Monday, Jul. 02, 1979

Lovesickness

Is it for real? Can it be cured?

Mary falls in love regularly, breaks up regularly and then takes to bed in deep depression, pulling the covers over her head and eating chocolates for several days. She has twice tried suicide. Mary's problem: she is extremely sensitive to rejection and lashes out at lovers for the smallest slight. That may not strike many doctors as a specific medical ailment. But Manhattan Psychiatrist Donald Klein diagnoses Mary's condition as a typical case of hysteroid dysphoria, a.k.a. "lovesickness." What's more, Klein thinks he has a cure.

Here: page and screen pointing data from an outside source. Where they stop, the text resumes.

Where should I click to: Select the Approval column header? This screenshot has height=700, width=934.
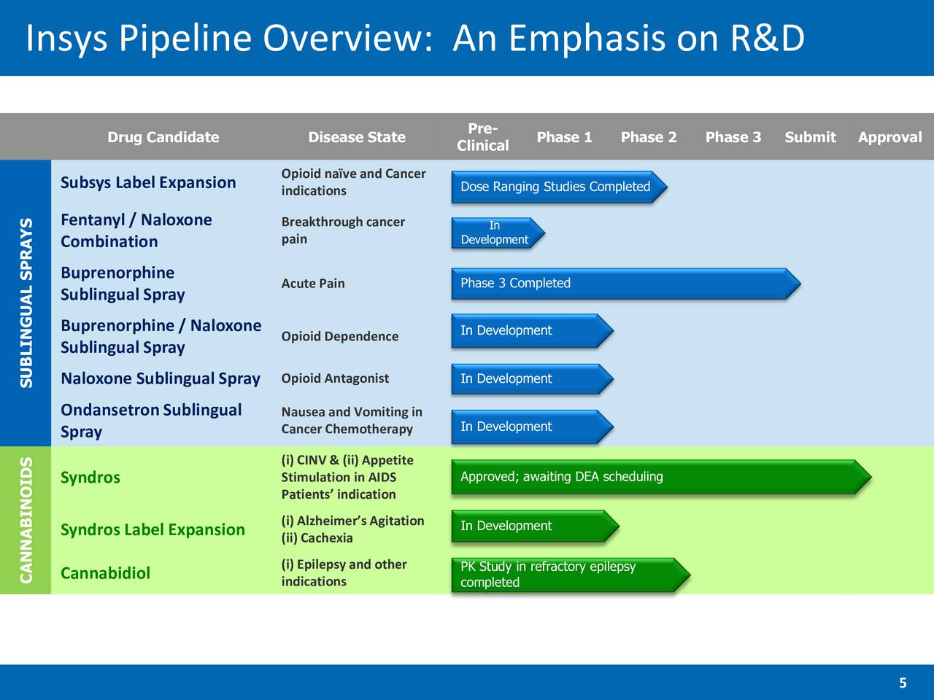pyautogui.click(x=889, y=137)
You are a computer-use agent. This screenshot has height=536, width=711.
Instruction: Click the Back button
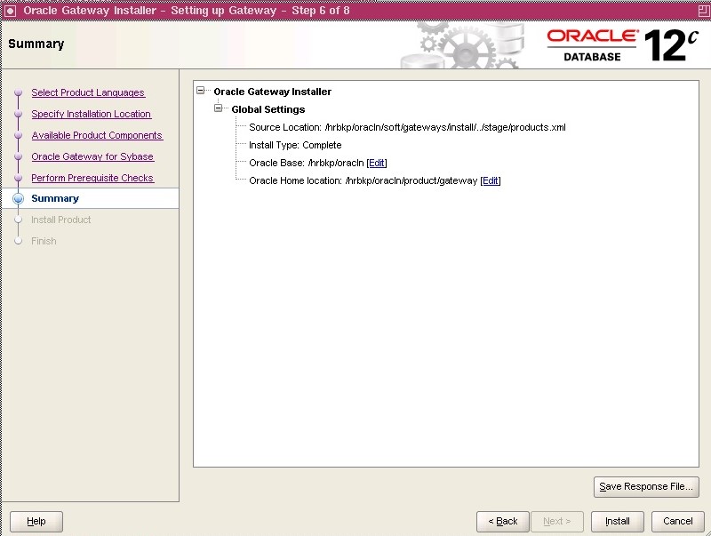pyautogui.click(x=502, y=522)
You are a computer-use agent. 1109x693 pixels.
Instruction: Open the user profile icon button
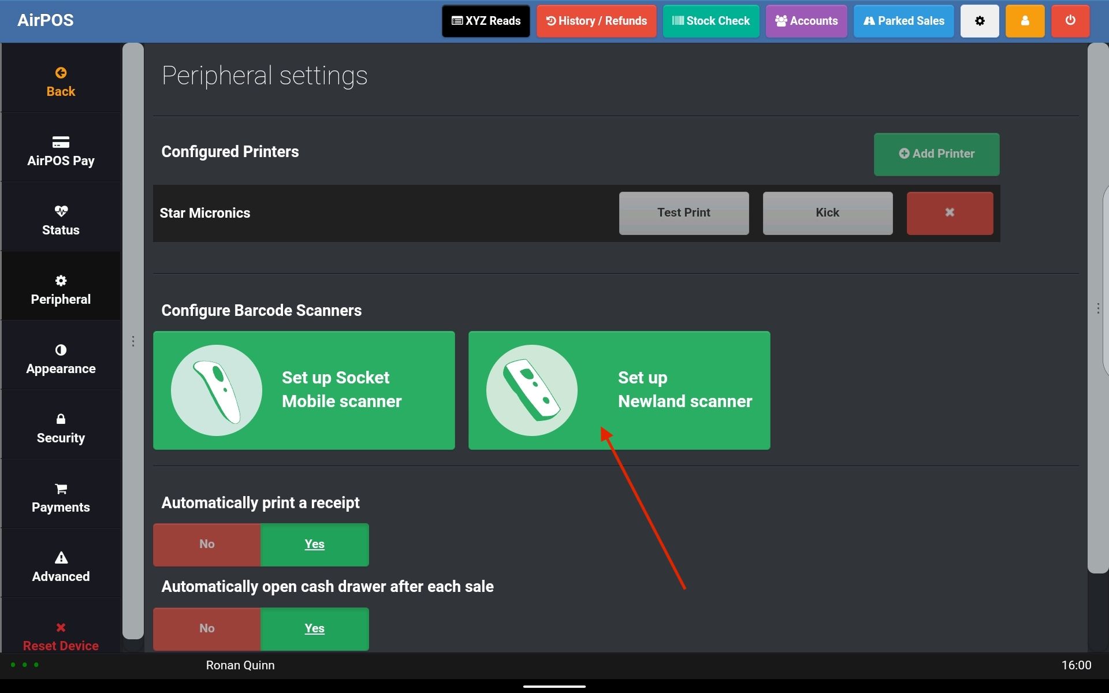coord(1025,21)
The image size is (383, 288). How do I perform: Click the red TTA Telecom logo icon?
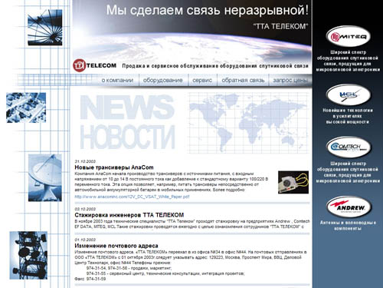pos(79,65)
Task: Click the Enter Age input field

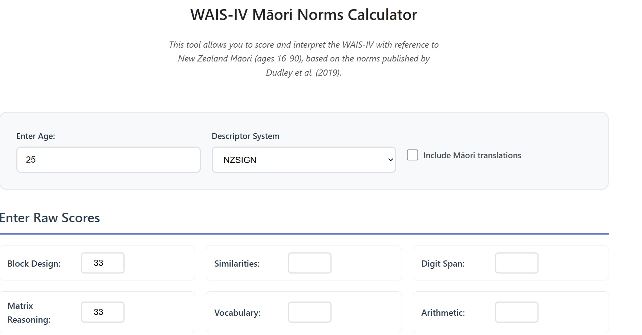Action: pyautogui.click(x=108, y=160)
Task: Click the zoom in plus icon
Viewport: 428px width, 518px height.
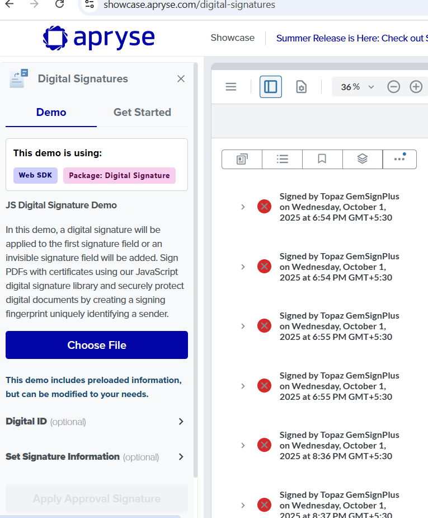Action: tap(416, 87)
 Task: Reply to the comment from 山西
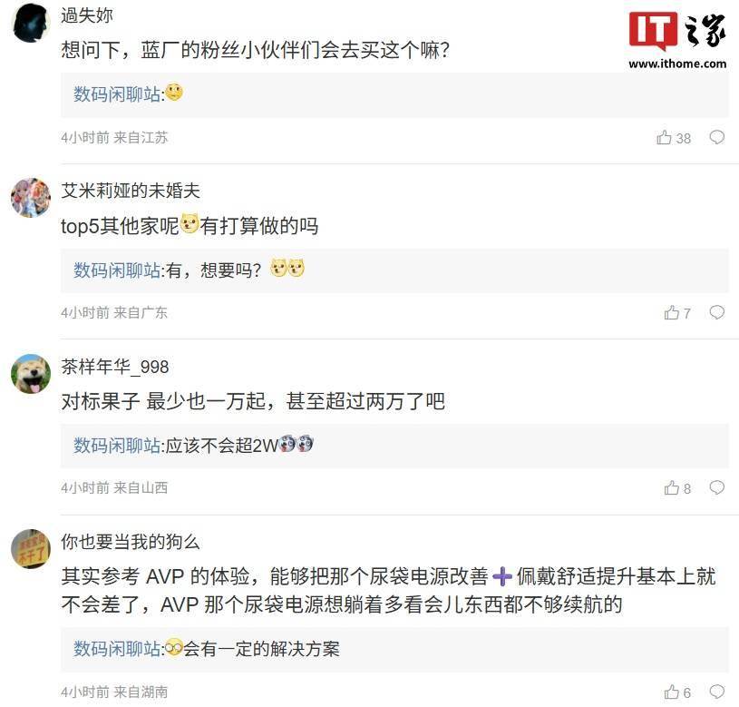[716, 487]
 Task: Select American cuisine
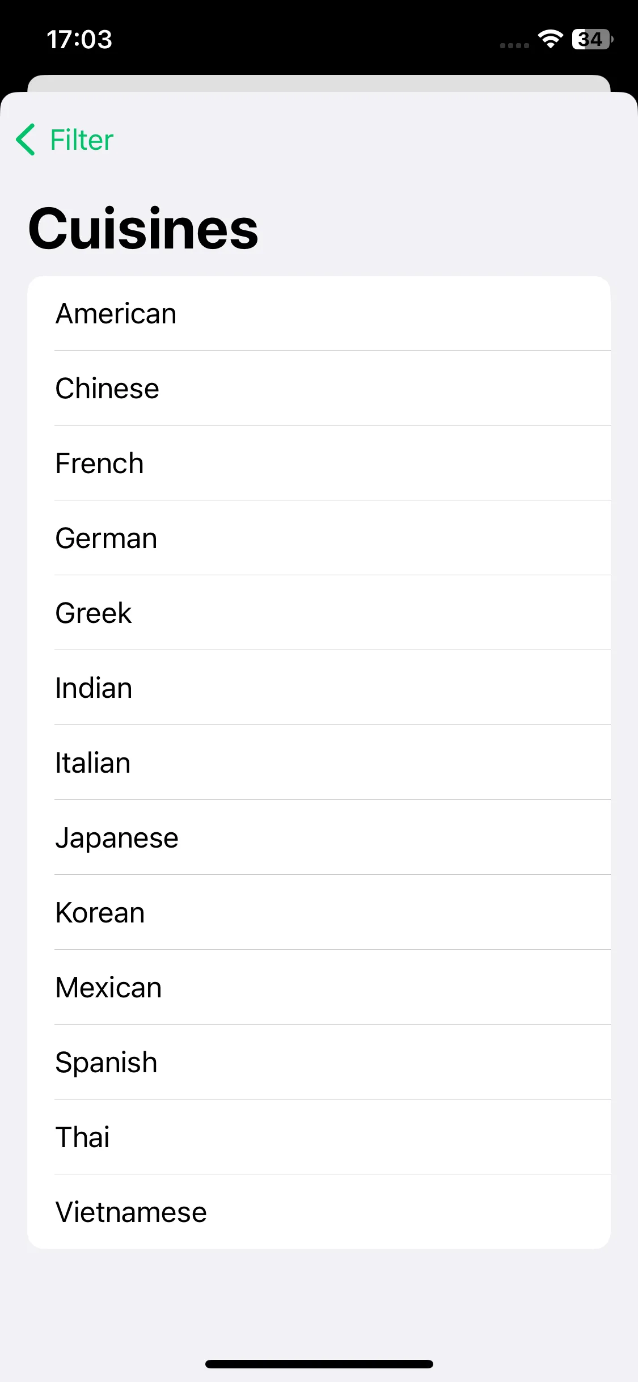[319, 313]
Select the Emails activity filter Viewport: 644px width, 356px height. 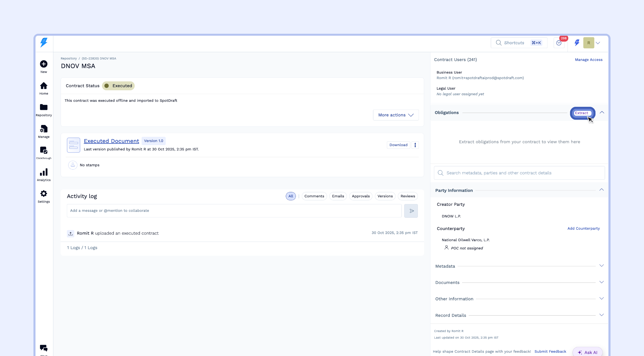pos(338,196)
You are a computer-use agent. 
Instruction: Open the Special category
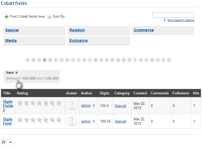click(12, 30)
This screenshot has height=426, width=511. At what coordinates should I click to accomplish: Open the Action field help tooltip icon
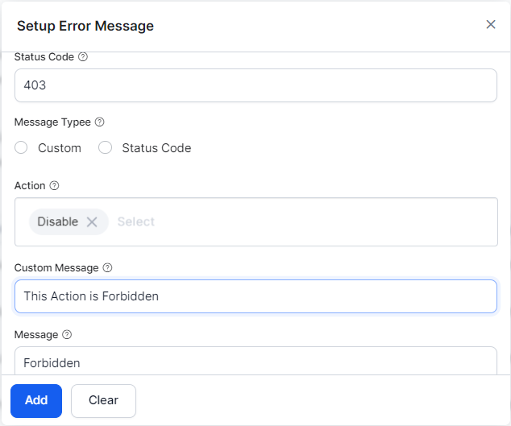point(55,185)
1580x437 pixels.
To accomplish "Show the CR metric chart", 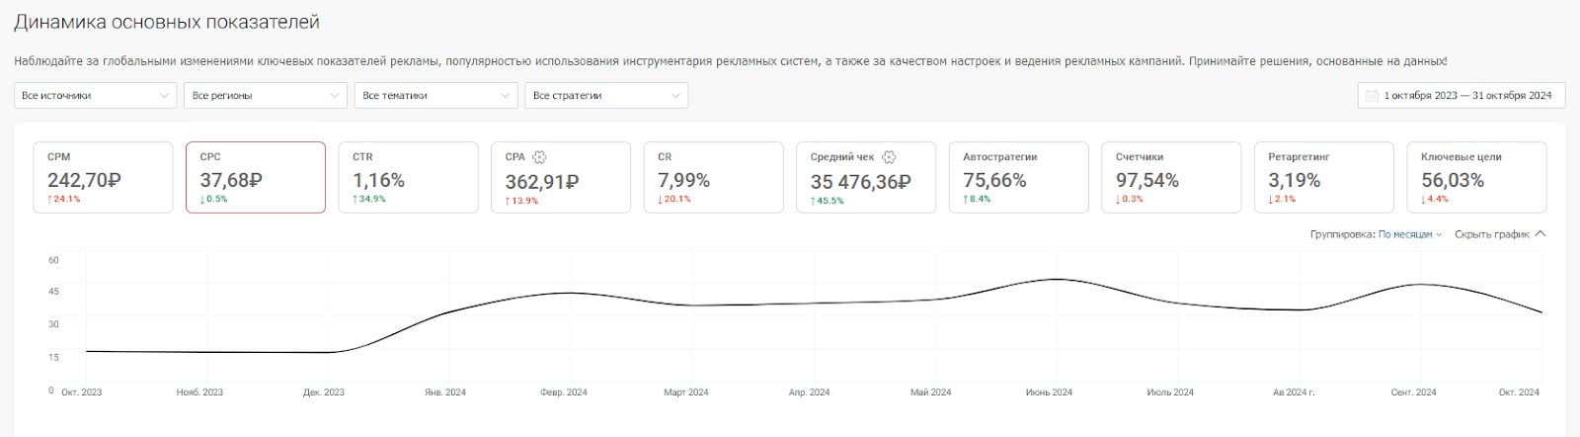I will coord(713,177).
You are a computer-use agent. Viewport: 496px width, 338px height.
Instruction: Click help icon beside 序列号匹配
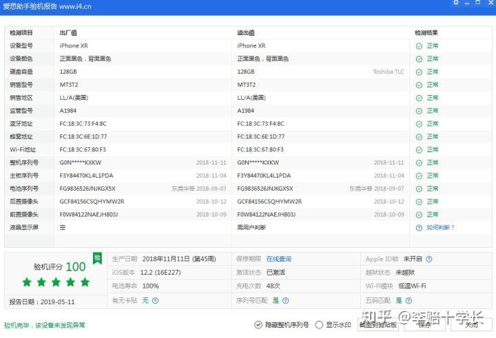coord(286,300)
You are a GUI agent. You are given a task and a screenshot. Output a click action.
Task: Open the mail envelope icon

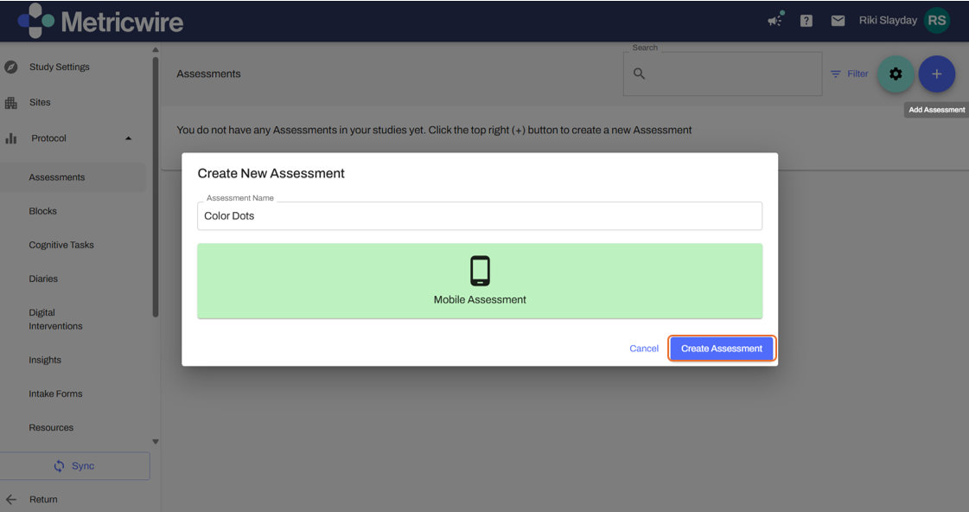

Hysteroid dysphoria (literally meaning "hysteria-like discomfort") was considered last year for inclusion in the American Psychiatric Association's diagnostic manual, but was rejected for lack of evidence. Klein, director of research for the New York State Psychiatric Institute, is convinced that lovesickness is real enough. Says he: "These people, mostly women, are not true depressives or manic-depressives. They are so vulnerable that they are driven to repeat their love cycles over and over."

Klein and his colleagues have found that psychotherapy and the conventional antidepressants are rarely effective with the lovesick. But an 18-month study of ten patients, all women, showed that talk therapy combined with antidepressants called MAO (their chemical initials) inhibitors could shake them out of despair. Indeed, when these women were switched to placebos, five of them showed many of their old symptoms. Now Klein is seeking a $30,000 grant from New York State's Health Research Council for a more detailed, three-year study of the effects of MAO inhibitors on 60 hysteroids. Where will he find that many truly lovesick? No problem, says Klein. "They're all around us."